Problem to work on:
Up to and including the line with "Chicago, IL Weather (366, 2463)", return every line from the start of the entries below exactly.

[Dataset entries]
*** Begin section ***

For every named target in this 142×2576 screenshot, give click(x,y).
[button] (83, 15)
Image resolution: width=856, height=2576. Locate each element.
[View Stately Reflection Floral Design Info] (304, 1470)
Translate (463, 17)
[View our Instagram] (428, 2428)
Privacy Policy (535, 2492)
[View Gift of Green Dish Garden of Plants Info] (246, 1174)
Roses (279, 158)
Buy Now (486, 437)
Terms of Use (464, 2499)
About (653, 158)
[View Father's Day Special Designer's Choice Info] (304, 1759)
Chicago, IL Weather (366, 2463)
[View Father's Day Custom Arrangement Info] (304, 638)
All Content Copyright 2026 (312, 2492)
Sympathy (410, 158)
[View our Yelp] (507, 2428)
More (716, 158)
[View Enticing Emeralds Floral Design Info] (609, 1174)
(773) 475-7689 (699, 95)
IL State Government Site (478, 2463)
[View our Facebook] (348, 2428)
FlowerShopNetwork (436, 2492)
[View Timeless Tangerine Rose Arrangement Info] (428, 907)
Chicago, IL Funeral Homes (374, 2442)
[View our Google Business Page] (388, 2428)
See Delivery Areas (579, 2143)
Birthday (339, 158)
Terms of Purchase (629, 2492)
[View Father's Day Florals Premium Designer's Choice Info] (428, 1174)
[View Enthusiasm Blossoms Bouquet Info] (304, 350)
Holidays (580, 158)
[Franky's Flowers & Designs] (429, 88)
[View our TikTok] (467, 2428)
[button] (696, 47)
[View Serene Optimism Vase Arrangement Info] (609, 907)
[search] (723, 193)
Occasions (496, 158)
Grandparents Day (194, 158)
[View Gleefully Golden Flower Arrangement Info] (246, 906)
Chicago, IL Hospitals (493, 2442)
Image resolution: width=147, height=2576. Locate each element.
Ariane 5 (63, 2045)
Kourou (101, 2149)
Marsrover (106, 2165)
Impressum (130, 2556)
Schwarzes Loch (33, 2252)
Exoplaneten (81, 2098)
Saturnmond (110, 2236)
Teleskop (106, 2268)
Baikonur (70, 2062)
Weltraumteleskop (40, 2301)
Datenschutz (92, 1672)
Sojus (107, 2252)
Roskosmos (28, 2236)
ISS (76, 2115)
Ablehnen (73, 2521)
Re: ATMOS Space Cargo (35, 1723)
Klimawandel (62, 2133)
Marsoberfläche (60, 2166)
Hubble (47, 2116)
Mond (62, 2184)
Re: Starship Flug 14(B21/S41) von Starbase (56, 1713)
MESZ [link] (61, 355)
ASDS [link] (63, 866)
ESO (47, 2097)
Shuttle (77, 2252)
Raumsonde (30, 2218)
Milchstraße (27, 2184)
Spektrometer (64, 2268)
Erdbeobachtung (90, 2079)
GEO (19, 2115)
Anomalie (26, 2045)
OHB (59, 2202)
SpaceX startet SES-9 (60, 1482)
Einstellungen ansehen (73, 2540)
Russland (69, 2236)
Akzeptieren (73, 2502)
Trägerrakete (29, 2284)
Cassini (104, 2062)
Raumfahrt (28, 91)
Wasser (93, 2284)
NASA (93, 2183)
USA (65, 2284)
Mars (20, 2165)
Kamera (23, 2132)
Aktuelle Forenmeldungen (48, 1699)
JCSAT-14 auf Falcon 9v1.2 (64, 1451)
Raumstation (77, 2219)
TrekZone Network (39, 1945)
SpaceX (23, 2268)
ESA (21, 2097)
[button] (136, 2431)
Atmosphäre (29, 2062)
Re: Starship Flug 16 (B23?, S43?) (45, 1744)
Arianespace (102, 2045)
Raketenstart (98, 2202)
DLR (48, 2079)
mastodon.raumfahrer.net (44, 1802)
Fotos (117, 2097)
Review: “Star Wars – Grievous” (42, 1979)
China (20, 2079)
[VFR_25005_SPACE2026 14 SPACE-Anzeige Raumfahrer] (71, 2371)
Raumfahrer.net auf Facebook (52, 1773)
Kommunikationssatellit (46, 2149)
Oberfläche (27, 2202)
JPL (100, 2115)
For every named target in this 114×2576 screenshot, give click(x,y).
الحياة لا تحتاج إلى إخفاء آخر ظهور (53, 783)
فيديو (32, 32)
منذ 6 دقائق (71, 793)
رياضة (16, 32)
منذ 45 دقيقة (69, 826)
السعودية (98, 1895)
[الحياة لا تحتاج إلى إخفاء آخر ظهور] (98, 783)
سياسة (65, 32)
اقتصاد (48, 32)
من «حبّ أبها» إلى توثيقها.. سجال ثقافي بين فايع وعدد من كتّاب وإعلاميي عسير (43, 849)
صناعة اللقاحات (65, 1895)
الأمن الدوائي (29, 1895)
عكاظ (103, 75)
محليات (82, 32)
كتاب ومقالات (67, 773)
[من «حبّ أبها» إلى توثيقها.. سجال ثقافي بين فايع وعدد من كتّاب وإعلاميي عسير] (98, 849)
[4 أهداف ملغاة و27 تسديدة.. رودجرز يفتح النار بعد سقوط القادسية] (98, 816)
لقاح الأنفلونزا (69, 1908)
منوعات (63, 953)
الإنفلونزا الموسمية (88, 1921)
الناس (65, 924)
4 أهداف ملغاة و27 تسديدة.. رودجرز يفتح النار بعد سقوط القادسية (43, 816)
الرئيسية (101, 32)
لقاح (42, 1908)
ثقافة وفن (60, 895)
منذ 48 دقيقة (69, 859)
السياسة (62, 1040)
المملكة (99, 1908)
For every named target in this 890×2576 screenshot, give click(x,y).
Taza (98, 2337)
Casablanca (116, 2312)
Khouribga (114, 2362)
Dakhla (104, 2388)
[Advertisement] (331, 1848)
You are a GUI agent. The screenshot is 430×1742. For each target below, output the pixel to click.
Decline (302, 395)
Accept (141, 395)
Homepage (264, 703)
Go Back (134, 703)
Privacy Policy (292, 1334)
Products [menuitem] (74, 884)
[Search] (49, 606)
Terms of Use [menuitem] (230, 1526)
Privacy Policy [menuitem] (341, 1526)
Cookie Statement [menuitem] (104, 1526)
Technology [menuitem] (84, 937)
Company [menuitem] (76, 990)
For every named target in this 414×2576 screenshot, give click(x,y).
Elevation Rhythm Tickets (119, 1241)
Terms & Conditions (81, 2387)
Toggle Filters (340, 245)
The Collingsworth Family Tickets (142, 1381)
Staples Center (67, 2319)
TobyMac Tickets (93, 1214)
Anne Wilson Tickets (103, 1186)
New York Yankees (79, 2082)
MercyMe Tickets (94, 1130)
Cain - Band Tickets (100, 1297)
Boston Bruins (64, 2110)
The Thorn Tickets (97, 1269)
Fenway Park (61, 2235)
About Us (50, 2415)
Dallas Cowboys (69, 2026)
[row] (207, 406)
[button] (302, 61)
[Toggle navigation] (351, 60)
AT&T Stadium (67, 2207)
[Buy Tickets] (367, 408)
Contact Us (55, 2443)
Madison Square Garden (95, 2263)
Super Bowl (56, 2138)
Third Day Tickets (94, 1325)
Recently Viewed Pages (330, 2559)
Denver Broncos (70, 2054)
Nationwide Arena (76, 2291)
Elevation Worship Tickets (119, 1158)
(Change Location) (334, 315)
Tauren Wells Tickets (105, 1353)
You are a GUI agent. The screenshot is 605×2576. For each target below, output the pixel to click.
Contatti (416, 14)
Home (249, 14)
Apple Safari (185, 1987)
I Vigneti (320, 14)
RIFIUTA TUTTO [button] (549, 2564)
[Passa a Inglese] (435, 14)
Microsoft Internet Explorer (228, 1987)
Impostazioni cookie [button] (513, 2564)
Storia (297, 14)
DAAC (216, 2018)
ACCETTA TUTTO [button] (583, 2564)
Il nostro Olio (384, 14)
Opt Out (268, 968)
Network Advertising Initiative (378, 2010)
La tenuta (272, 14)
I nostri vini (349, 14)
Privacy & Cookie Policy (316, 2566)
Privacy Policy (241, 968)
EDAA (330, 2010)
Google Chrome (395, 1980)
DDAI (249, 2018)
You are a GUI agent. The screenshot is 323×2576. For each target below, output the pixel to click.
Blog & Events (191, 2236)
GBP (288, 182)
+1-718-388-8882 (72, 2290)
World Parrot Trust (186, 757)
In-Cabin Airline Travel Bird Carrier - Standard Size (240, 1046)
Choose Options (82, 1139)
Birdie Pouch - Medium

*** End section ***

Solution:
For every named target in this 142×2576 screenshot, give click(x,y).
[button] (83, 15)
Image resolution: width=856, height=2576. Locate each element.
[View Stately Reflection Floral Design Info] (304, 1470)
Translate (463, 17)
[View our Instagram] (428, 2428)
Privacy Policy (535, 2492)
[View Gift of Green Dish Garden of Plants Info] (246, 1174)
Roses (279, 158)
Buy Now (486, 437)
Terms of Use (464, 2499)
About (653, 158)
[View Father's Day Special Designer's Choice Info] (304, 1759)
Chicago, IL Weather (366, 2463)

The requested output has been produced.